A documentary on the pathology of power in the Catholic Church

Alex Gibney's latest film, on sexual abuse in the Catholic Church, alleges a direct link between the outgoing pope and the abuse…

Pope Benedict XVI arrives to lead an Ash Wednesday Mass at the Vatican on February 13th this year. photograph: reuters/ alessandro bianchi
Pope Benedict XVI arrives to lead an Ash Wednesday Mass at the Vatican on February 13th this year. photograph: reuters/ alessandro bianchi

Pope Benedict XVI arrives to lead an Ash Wednesday Mass at the Vatican on February 13th this year. photograph: reuters/ alessandro bianchi

Alex Gibney's latest film, on sexual abuse in the Catholic Church, alleges a direct link between the outgoing pope and the abuse of children in the US

It seems redundant to note that Alex Gibney’s documentary on sexual abuse in the Catholic Church has emerged at an appropriate time. After all, given the endless torrent of grim revelations, Mea Maxima Culpa: Silence in the House of God would, if released at any random point in the last two decades, have chimed with contemporaneous headlines.

**EXTRACTED RECORDS:**
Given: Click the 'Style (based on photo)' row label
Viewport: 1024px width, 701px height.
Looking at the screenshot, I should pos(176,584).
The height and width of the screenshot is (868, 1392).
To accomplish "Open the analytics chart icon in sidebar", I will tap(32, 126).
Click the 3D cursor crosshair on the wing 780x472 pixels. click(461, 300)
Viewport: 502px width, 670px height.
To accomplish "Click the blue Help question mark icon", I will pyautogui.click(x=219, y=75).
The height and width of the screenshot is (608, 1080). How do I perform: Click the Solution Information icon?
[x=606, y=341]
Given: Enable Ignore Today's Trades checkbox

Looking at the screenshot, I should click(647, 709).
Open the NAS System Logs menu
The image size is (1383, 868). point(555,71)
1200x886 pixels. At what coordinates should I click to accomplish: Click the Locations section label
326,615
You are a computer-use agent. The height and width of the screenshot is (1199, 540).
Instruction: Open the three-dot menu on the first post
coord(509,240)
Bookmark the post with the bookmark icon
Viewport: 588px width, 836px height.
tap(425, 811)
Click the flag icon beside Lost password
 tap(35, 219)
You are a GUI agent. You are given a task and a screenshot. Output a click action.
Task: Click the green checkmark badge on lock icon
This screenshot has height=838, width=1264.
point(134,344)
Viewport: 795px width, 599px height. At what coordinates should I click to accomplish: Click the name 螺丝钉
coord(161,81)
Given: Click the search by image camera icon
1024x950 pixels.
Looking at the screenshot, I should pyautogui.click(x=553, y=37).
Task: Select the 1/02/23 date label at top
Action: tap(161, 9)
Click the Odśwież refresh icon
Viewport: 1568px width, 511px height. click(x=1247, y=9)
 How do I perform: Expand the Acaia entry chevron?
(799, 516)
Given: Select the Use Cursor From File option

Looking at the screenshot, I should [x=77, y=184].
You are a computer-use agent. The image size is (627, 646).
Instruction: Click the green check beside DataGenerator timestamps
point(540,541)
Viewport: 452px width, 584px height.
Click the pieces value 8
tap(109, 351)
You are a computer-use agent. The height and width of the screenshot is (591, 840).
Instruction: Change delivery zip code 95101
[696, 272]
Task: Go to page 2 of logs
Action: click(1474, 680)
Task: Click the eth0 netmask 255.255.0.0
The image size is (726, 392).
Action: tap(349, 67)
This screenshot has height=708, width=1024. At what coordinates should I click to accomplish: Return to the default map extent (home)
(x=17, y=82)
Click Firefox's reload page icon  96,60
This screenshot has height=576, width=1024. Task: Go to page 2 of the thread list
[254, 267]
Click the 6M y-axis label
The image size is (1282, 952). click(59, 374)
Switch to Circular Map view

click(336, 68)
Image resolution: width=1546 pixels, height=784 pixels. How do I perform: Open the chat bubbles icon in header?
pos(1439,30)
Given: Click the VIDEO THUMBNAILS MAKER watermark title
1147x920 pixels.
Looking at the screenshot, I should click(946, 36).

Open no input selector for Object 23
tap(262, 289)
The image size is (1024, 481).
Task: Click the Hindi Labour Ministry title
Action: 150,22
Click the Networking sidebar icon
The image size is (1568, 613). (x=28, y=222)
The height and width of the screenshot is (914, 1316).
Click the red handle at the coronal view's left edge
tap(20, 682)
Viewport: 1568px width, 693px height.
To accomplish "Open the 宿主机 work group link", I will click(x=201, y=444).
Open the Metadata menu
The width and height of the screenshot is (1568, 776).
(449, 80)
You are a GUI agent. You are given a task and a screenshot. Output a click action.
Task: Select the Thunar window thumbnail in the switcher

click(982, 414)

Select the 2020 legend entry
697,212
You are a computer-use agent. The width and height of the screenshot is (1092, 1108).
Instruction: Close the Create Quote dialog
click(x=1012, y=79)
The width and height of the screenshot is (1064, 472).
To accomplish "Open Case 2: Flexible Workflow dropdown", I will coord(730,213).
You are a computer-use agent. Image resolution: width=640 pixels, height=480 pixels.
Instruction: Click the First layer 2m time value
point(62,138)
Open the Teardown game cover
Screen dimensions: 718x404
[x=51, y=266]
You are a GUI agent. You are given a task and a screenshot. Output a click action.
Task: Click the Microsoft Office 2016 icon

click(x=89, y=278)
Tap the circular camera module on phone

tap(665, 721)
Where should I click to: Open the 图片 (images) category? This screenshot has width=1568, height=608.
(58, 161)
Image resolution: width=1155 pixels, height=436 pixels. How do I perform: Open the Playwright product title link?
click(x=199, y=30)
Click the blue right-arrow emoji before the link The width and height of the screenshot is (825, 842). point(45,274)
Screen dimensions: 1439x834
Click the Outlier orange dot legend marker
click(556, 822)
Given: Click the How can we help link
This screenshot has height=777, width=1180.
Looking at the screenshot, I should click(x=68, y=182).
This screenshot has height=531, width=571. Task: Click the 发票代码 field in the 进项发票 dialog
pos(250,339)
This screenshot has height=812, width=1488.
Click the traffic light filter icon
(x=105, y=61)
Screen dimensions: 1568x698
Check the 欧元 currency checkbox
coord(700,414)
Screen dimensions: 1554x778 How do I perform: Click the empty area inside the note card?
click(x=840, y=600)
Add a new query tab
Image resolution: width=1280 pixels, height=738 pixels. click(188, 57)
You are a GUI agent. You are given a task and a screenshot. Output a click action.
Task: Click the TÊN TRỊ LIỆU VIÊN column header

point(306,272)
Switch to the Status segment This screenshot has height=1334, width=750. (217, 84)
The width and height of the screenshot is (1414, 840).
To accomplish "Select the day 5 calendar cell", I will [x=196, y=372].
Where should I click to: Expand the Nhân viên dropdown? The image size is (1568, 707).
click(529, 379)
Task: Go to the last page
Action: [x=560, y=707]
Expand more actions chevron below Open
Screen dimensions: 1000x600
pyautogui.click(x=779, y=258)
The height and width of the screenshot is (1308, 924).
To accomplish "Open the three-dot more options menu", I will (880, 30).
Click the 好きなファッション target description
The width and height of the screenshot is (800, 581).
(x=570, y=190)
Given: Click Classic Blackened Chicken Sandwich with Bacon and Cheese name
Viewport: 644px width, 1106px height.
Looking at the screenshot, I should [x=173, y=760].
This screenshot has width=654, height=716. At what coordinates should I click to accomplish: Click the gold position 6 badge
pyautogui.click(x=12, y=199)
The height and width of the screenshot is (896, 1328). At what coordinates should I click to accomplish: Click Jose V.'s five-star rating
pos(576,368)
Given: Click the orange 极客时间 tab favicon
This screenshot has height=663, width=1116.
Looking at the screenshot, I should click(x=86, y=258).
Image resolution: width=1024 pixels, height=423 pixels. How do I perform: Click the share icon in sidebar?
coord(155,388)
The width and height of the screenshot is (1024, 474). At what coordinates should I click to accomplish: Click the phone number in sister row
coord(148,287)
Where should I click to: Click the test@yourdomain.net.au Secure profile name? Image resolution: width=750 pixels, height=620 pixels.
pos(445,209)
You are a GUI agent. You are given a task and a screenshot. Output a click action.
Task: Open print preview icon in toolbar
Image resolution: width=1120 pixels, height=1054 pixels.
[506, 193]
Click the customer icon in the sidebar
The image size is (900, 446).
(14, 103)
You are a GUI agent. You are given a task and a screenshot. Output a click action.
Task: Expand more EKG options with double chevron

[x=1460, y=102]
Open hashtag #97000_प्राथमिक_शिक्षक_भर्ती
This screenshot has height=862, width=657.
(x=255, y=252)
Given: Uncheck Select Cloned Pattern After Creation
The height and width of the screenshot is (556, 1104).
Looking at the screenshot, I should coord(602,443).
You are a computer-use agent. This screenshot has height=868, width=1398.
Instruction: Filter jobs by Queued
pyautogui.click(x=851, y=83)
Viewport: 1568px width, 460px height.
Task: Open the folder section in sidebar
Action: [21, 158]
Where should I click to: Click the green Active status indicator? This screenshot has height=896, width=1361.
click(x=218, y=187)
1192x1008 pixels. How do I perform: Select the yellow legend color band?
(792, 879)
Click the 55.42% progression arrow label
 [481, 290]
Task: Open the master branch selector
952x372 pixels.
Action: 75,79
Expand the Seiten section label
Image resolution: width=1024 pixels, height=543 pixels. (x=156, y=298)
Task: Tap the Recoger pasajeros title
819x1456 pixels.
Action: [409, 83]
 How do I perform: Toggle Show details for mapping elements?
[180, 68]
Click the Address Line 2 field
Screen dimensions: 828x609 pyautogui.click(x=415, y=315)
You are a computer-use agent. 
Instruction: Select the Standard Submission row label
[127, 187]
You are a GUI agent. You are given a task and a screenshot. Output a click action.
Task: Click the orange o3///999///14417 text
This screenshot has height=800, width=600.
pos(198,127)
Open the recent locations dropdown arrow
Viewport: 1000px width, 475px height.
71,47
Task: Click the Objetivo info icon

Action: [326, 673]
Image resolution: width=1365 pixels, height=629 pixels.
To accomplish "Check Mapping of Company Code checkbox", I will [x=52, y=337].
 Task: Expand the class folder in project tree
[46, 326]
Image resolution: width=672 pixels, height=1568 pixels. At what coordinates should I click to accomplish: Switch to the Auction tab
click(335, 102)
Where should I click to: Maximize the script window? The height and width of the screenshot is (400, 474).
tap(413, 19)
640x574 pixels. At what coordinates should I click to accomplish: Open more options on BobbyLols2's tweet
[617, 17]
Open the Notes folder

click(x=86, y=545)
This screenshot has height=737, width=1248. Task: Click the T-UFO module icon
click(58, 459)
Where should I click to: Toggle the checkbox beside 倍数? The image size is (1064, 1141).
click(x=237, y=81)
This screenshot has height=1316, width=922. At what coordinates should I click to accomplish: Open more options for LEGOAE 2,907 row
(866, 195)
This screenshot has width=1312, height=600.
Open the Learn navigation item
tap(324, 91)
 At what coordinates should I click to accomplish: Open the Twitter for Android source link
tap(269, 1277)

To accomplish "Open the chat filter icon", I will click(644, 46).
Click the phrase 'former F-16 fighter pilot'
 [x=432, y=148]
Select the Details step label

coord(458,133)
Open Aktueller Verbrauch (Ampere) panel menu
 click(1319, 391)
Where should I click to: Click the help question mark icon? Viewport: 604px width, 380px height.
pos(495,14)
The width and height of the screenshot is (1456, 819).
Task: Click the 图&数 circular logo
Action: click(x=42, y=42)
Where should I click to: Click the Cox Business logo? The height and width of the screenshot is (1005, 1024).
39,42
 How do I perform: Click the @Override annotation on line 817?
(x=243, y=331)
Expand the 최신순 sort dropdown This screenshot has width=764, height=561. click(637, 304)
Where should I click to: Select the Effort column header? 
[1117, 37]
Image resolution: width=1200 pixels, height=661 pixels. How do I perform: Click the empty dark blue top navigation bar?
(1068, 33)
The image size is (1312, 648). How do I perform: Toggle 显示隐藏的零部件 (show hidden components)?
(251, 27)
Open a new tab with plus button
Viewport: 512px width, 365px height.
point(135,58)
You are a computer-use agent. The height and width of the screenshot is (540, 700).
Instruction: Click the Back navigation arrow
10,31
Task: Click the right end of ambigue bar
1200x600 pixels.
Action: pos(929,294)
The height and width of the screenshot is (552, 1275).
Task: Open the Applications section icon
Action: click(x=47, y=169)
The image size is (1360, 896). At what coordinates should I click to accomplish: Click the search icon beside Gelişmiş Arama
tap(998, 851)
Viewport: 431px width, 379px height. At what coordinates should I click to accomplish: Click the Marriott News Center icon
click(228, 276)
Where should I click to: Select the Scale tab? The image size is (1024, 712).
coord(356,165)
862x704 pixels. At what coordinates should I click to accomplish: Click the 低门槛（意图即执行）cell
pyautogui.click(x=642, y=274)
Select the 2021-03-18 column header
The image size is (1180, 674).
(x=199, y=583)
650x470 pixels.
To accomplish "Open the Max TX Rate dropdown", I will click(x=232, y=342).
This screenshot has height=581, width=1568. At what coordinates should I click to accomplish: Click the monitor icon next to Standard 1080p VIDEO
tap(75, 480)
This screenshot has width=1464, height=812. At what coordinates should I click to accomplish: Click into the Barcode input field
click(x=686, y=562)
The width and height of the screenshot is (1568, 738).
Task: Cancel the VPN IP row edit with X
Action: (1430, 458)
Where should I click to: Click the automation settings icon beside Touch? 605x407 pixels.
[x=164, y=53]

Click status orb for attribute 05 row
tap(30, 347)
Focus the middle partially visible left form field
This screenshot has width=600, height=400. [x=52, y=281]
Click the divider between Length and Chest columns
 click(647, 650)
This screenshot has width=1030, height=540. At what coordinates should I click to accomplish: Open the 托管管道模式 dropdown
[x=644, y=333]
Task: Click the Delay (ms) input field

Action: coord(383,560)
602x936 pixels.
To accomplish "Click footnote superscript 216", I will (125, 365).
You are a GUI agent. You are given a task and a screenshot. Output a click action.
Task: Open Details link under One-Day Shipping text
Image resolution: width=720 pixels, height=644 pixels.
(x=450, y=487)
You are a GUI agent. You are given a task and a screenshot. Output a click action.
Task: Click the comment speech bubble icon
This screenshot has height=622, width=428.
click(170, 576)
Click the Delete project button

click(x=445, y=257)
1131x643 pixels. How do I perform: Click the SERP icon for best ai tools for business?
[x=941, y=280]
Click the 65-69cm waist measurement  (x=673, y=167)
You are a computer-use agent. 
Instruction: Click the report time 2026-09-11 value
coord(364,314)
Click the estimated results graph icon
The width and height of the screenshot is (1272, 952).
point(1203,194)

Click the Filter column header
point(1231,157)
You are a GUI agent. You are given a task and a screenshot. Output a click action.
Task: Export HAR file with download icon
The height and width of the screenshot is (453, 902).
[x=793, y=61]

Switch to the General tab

**REQUIREMENT:**
Reproduce word for word the passage of the article on the Catholic Church abuse documentary, starting at "It seems redundant" and ending at "with contemporaneous headlines.".

**EXERCISE RESPONSE:**
It seems redundant to note that Alex Gibney’s documentary on sexual abuse in the Catholic Church has emerged at an appropriate time. After all, given the endless torrent of grim revelations, Mea Maxima Culpa: Silence in the House of God would, if released at any random point in the last two decades, have chimed with contemporaneous headlines.